Jacques Villeneuve calls Lance Stroll one of the worst F1 rookies ever
'The results speak for themselves,' says former world F1 champion
Formula One champion Jacques Villeneuve didn't mince words when critiquing the rookie season of fellow Canadian Lance Stroll.
"The results speak for themselves," Villeneuve told autoweek.com. "It is one of the worst rookie performances in the history of Formula 1."
Villeneuve, who won the F1 driver's title in 1997, was speaking to Stroll's struggles in his debut season. The 18-year-old from Montreal failed to collect a point in his first six races before finishing ninth at the Canadian Grand Prix in Montreal over the weekend to register his first two points of the season.
Many critics also point to the stark lap time differences between Stroll and teammate Felipe Massa, who both drive for Williams, as a key indicator of Stroll's inability to race amongst the best.
However, Stroll was defiant upon hearing Villeneuve's criticism.
"I don't care what people think," he said. "I'm happy for me and the team. The rest is noise. People who do not like me will always find excuses."
In Montreal, Stroll managed a top-10 finish despite finishing 17th in qualifying.
"I always had confidence," Stroll said to Le Journal after the Montreal Grand Prix. "I also know there will be nothing easy about the next races. There's a lot of room for improvement and we're working hard for more good results."
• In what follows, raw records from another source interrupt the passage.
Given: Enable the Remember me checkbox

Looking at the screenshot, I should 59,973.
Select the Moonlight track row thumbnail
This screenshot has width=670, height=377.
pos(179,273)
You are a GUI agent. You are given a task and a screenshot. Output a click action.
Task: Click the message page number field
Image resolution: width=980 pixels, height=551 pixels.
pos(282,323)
Prior to the beginning of the season, it was Villeneuve who actually defended Stroll, saying that the rookie deserved a spot on the grid.
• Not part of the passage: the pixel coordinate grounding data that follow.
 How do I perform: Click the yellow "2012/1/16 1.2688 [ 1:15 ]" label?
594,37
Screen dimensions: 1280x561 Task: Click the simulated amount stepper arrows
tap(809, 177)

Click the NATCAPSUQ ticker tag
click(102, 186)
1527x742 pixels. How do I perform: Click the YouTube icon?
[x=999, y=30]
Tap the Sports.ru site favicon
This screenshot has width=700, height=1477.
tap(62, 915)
"All you can do is look at the results, and the results speak for themselves," said Villeneuve. "That's what I was told by the family at the beginning of the season, that the results would talk. And that's what we have. We haven't seen progress so far. From the first race to now, it's been similar.
"We've seen so many drivers who are amazing until they're 16 or 17, and that's it. They don't go anywhere. The next step just doesn't happen. Some drivers just keep getting better, but you can't know that in advance. It's always risky to put someone super young, because you just don't know how good they can be."